13. Apprenez à celui qui vous interrogerait sur ce que vous m’avez demandé, apprenez-lui que vous avez trop de science et de sagesse pour vous enquérir de pareilles choses. Thémistocle, dans un festin, ne craignit pas de refuser de chanter sur la lyre, en avouant qu’il ne savait pas chanter ; et comme on lui demandait : « Que savez-vous donc ? » il répondit : « Je sais faire d’une petite république une grande ; » hésiteriez-vous à dire que vous ignorez de telles choses, lorsque, si on venait à chercher ce que vous savez, vous pourriez répondre que vous savez comment l’homme petit être heureux sans elles ? Si vous n’en étiez pas encore là, vous agiriez aussi mal dans vos recherches auprès de moi que si, atteint d’une maladie dangereuse, vous cherchiez des plaisirs et des parures au lieu de remèdes et de médecins. Cette grande et principale étude ne doit être différée en aucune manière, et nulle autre ne doit passer avant, surtout à votre âge. Mais voyez combien vous pourriez apprendre

  1. On sait peu de chose sur la vie d’Anaximènes, philosophe de la secte ionique ; on place vers la 56e olympiade le temps où son enseignement jeta le plus d’éclat. On a sous son nom deux lettres à Pythagore.
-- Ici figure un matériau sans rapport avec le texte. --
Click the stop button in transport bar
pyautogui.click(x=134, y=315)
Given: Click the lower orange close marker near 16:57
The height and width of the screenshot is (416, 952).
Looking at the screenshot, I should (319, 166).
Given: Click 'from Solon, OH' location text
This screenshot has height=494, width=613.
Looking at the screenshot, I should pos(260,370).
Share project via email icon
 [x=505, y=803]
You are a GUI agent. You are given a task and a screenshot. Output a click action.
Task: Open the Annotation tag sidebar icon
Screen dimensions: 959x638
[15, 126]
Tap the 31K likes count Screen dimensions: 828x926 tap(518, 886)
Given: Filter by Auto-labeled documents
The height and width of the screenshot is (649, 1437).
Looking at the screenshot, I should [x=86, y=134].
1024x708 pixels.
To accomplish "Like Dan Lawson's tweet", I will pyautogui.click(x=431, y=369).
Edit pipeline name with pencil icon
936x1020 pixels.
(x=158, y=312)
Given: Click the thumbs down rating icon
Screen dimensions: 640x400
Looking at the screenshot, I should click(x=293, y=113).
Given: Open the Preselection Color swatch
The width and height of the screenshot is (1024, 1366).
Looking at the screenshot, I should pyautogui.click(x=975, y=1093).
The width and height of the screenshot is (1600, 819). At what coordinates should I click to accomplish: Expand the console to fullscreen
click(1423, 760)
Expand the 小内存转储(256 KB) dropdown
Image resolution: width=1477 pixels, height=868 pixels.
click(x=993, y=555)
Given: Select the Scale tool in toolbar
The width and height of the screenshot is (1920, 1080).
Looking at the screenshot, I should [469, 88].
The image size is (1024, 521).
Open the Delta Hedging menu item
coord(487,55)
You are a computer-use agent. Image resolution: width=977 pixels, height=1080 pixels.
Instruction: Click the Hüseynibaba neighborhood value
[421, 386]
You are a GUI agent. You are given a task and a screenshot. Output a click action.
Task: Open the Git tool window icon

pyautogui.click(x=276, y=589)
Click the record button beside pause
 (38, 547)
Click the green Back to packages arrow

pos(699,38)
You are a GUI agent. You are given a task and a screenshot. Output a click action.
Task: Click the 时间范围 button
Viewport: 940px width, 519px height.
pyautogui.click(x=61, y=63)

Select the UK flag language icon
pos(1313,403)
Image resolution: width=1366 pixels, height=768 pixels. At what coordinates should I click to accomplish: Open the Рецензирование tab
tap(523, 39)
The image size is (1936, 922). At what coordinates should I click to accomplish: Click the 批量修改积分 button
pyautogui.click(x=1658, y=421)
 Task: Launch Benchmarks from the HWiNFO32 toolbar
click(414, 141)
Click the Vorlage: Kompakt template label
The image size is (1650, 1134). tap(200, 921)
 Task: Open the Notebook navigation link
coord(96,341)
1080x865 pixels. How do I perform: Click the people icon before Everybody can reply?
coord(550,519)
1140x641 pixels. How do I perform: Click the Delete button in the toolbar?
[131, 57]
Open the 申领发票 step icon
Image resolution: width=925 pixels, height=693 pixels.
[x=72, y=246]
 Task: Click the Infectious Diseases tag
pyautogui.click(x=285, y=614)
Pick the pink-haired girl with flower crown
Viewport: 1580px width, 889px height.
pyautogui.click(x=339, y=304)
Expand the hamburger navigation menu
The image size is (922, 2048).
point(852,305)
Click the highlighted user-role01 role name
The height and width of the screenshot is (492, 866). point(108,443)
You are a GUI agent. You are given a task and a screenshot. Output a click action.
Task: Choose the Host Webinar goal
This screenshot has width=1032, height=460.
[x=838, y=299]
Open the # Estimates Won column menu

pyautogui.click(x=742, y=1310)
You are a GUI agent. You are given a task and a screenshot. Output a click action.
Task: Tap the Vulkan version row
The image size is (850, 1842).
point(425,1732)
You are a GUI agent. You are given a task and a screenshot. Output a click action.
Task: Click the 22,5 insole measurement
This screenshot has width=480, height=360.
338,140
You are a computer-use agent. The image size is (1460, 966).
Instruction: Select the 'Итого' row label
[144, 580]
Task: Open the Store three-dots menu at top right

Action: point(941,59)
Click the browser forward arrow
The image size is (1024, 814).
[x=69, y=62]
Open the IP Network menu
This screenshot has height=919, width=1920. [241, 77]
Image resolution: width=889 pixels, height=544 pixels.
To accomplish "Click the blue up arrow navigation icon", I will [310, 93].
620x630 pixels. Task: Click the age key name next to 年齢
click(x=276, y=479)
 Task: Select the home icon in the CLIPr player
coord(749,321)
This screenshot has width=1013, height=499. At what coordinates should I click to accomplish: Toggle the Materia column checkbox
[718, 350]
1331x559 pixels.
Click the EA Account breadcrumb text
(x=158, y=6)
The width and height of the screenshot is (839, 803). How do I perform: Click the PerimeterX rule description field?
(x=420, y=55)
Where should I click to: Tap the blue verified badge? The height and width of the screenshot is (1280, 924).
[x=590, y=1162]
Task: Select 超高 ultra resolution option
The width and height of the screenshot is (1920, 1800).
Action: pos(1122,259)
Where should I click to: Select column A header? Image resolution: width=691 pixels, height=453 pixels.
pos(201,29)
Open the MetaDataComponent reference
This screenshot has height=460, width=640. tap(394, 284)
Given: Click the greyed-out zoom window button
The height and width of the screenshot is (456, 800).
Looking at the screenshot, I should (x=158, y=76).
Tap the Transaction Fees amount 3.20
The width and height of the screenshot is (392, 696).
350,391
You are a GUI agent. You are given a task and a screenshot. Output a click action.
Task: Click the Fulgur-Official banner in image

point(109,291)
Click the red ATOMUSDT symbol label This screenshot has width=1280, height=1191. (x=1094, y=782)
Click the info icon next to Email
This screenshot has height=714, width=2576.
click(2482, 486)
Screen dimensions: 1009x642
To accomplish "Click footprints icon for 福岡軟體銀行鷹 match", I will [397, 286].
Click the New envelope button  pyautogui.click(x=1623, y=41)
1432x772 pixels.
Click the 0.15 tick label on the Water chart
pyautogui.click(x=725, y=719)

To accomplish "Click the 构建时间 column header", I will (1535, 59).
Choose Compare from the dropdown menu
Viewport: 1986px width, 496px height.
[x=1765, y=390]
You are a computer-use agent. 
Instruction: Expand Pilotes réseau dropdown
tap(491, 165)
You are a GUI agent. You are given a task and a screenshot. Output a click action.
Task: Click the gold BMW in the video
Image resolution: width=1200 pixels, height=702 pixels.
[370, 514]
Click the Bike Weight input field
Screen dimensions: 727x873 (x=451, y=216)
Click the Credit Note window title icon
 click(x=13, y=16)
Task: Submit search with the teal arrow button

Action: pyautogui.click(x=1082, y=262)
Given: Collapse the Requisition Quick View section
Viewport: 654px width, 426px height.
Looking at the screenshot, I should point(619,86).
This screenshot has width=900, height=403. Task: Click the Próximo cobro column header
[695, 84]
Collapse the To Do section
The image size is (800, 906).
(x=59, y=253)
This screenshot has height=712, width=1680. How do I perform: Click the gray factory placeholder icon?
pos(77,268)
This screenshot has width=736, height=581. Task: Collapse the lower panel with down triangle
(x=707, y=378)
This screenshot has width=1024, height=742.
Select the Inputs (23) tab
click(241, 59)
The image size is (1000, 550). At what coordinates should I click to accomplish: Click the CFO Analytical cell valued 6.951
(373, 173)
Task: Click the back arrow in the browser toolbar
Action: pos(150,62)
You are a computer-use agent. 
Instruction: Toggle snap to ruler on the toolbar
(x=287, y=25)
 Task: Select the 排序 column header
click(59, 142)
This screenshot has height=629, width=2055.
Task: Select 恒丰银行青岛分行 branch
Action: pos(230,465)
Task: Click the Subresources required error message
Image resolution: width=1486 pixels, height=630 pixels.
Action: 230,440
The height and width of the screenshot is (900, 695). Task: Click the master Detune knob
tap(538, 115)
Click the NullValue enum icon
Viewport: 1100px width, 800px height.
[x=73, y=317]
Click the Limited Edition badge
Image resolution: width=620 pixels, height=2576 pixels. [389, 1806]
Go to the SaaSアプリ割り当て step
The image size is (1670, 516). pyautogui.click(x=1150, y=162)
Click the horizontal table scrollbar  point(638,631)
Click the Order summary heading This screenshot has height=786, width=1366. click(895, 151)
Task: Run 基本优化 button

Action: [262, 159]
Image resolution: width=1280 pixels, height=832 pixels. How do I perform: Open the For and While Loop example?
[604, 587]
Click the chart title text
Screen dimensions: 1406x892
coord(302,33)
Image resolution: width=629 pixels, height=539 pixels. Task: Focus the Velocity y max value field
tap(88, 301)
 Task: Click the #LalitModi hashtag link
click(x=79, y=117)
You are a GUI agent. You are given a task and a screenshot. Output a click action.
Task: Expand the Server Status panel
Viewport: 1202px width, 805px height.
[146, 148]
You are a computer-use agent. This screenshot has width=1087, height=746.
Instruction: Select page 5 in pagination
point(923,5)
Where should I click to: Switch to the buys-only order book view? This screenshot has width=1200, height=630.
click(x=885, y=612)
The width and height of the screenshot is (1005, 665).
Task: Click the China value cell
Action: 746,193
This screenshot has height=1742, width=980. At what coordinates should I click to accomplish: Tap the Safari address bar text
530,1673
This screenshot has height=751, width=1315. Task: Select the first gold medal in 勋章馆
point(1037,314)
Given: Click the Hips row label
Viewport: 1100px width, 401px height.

  2. Anaxagore, disciple d’Anaximènes, naquit à Clazomène 500 ans avant Jésus-Christ. Il voyagea en Orient et surtout en Égypte, connut Périclès à Athènes et s’y établit. Il fut lié avec le poète Euripide. Poursuivi pour crime d’impiété, il quitta Athènes et s’en alla à Lampsaque où il mourut à l’âge de 72 ans.
  3. On appela de ce nom les disciples d’Eunome, sophiste audacieux et ignorant, fils d’un pauvre laboureur de la Cappadoce, qui fut évêque de Cysique et eut l’honneur d’être combattu par saint Basile et par les deux Grégoire de Nazianze et de Nysse. Eunome ; qui avait commencé par être arien, finit par tomber dans toutes sortes d’erreurs.
  4. Les macédoniens sont une secte du quatrième siècle dont il ne reste plus de traces après le cinquième ; ils eurent pour chef Macédonius Ier, patriarche de Constantinople, intronisé par les évêques ariens malgré le peuple, sous l’empereur Constance. De sanglantes violences se mêlent au souvenir de ce patriarche qui fut enfin déposé. Les Macédoniens, appelés aussi pneumatomaques, ennemis du Saint-Esprit, furent condamnés au concile général de Constantinople, en 981.
  5. On sait que la doctrine de Montan se maintint dans la Phrygie ; les cataphryges et les montanistes ne formaient qu’une seule secte.
  6. Les sabelliens, ainsi nommés du patriarche Sabellius, ne reconnaissaient pas les trois personnes divines.